Beatrice Dimaculangan Stresses the Power of Art in a Message

  • My Media Creative is a group of creators who develop multimedia campaigns and content for purpose-driven organizations. Courtesy Beatrice Dimaculangan

The organization My Media Creative invited community members on Oct. 10 to join them for their first workshop. It was a chance to discuss how art and activism intersect and look at how various mediums of art can drive messages of social changes.

MMC is a group of creators who develop multimedia campaigns and content for purpose-driven organizations such as non-profits, activists, and student groups, to provide them with communication and marketing services.

The workshop, Harnessing Art for Activism, took place at Building 21 in McGill University and was led by MMC community director Beatrice Dimaculangan.

While some shared their thoughts about how art can reach a broader audience, Dimaculangan pointed out that it also has the potential to reach people in a creative way.

“I think it has the potential to be a lot more engaging and a lot more emotionally impactful than a lot of traditional media,” said Dimaculangan.

Throughout her journey as an artist and activist, Dimaculangan worked with organizations such as Rap Battles for Social Justice and Anakbayan, a youth organization fighting for rights and peace in the Philippines, mostly using music and visual art to push for social change.

While an organizer and performer with Rap Battles for Social Justice, a non-profit organization based in Montreal, Dimaculangan used to hold workshops and put on concerts to raise awareness about certain issues.

With RB4SS, she did performances on issues such as representation, and sexual violence.

In the workshop, Dimaculangan presented images that were created during movements.

Black Panther Party was a political organization in the U.S. founded in 1966. Their goal was to challenge police brutality by arming citizens who would monitor officers.

The first graphic presented the image of a Black man showing the front page of a newspaper. It read, “All power to the people.”

The second one was a Black woman holding her child. A detail that no one could miss was the gun both were wearing.

Many emotions emerged from these graphics. The room could feel the anger on their faces.

For Dimaculangan, art is a tool to communicate ideas and messages. Graphic art became iconic to drive messages of social change, as it did it with the BPP.

“People were able to identify and kind of reimaging themselves in these images and these characters,” she said.

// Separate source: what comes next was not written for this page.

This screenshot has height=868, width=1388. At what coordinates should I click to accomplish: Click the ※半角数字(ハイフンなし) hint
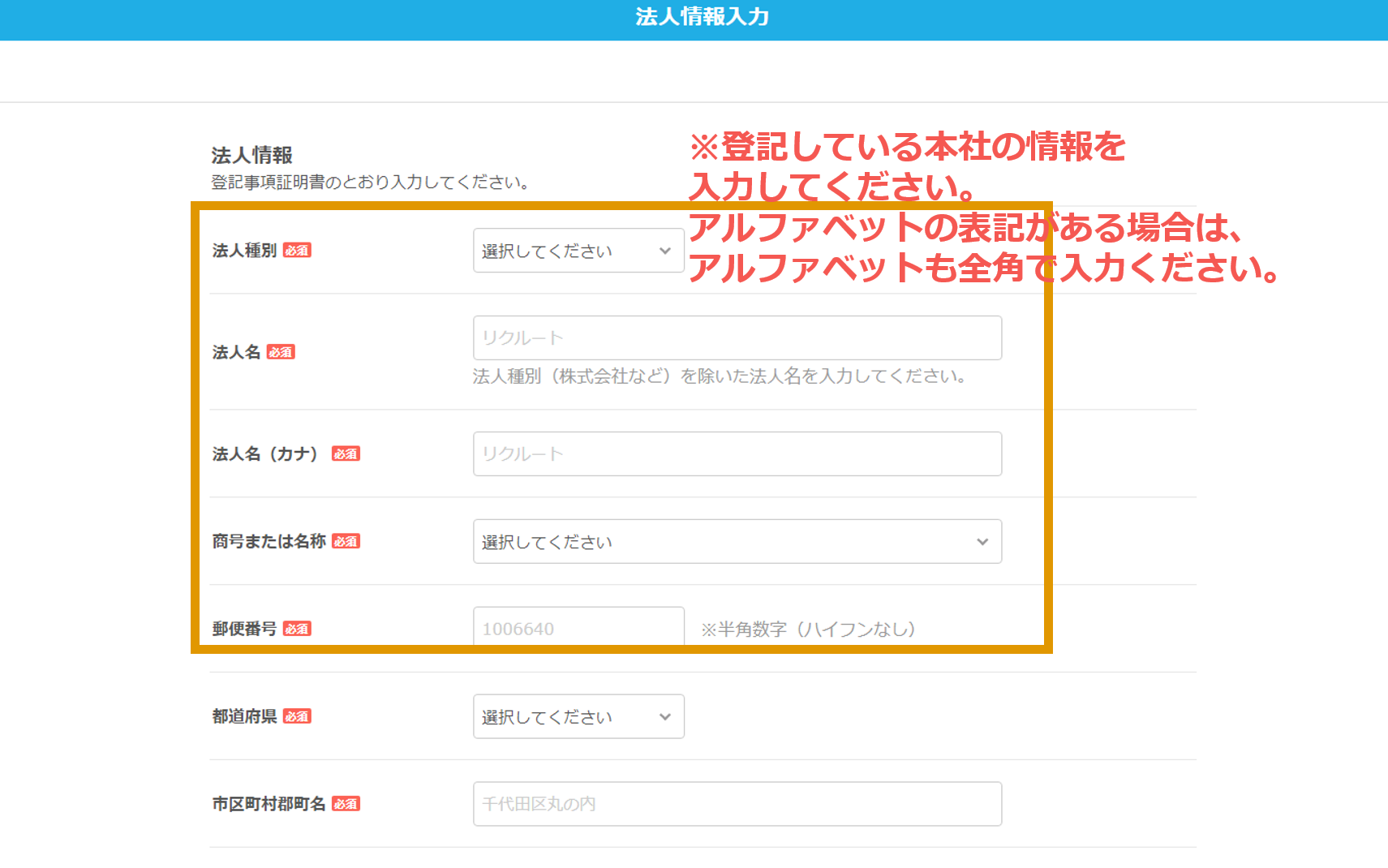[808, 630]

Other mediums of art have the potential to reach people in more of an emotional way, such as music.

American hip-hop group N.W.A was a part of the discussion during the workshop. The Compton group founded in 1986 was mostly known for their lyrics drawing from their experiences of racism and excessive policing.

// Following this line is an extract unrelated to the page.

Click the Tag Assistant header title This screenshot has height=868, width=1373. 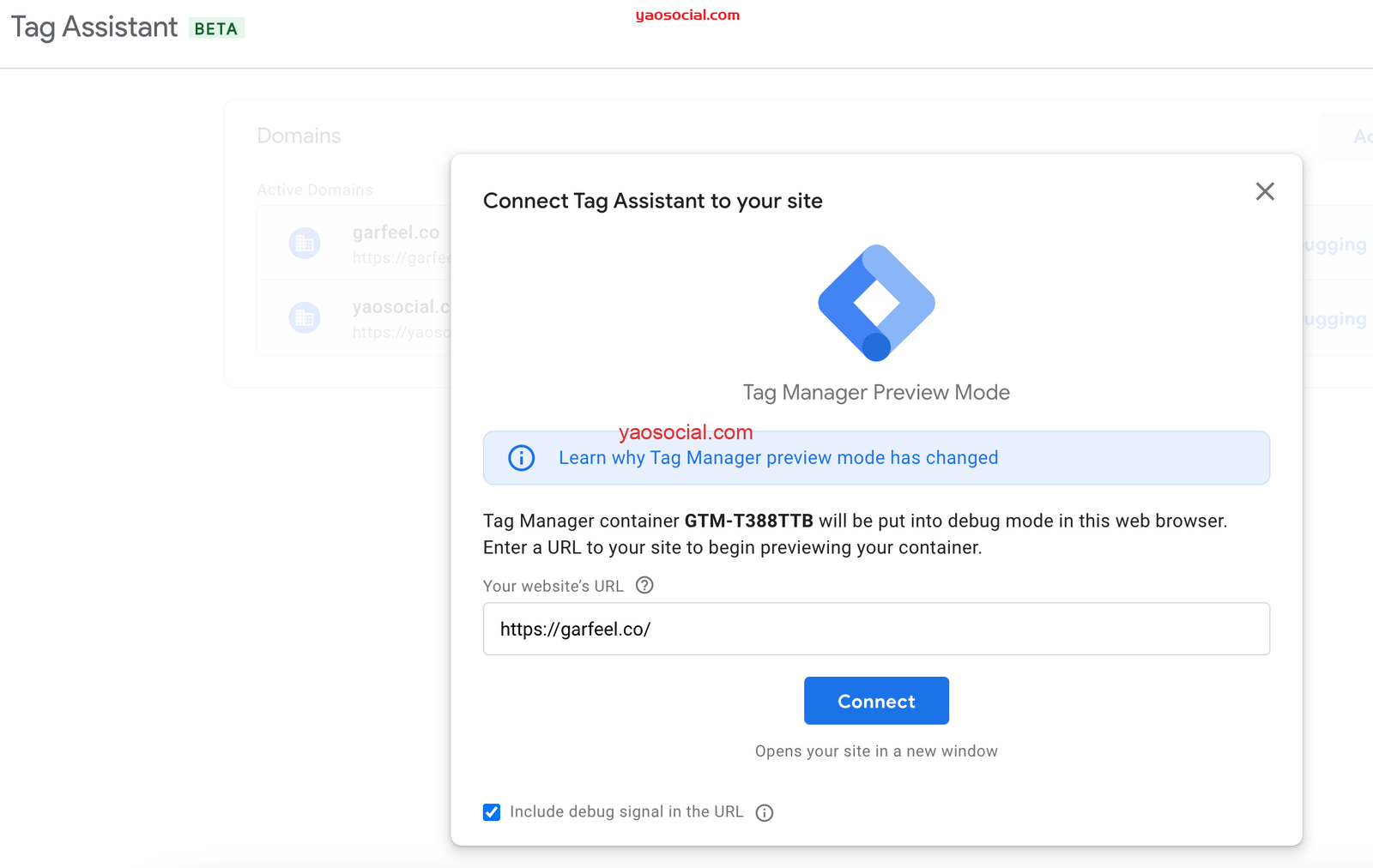point(94,27)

“I think [art] has the potential to be a lot more engaging and a lot more emotionally impactful than a lot of traditional media.” Beatrice Dimaculangan

One song that comes to mind when thinking about N.W.A is “Fuck Tha Police,” which denounced police brutality and racial profiling. The lyrics and the movement behind the song had such an impact that it continues to influence today’s pop culture.

Hip-hop artists and rappers were mostly part of the discussion because they address ongoing issues such as police brutality and discrimination.

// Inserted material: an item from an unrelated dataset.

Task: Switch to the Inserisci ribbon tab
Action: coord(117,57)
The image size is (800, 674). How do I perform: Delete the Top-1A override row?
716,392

Alongside N.W.A, Childish Gambino’s song “This is America” was also mentioned as the lyrics address the wider issues of gun violence, the high rate of mass shootings, and racism in the U.S.

Let’s not forget about Kendrick Lamar, who also addresses these issues in his song “Alright.”

The message behind the song is mostly associated with the Black Lives Matter movement, which is an activist campaign against systemic racism and violence towards Black bodies.

The song was associated with the movement, with protesters singing “Alright” in unison.

“Your audience will be so much bigger, and if you do it right, and if you do it well, in a way that is creative and engaging. People are actually going to give you their attention,” said Dimaculangan.

Besides music and graphic art, MMC founder Tristan Surman has some thoughts about how huge memes can be to communicate important messages going into the twenty-first century.

“Memes find the way to kind of get at this specific emotion that everyone has had or because they are so easy to make,” said Surman. “And there is so many of them that one will resonate with you.”

For Surman, the images and videos we put on social media are the ones who have the most impact going forward.

These discussions need to happen more often according to Surman. For him, the people in his community at McGill are empowered with these art forms.

“This was just a start,” Surman said about the first MMC workshop.

For Dimaculangan, the work that MMC does is powerful.
“Now more than ever we have the power to access the tools and platforms,” said Dimaculangan. “We [youth] are the ones that have this, not only the power but in a sense of responsibility to create the future we envision for ourselves.”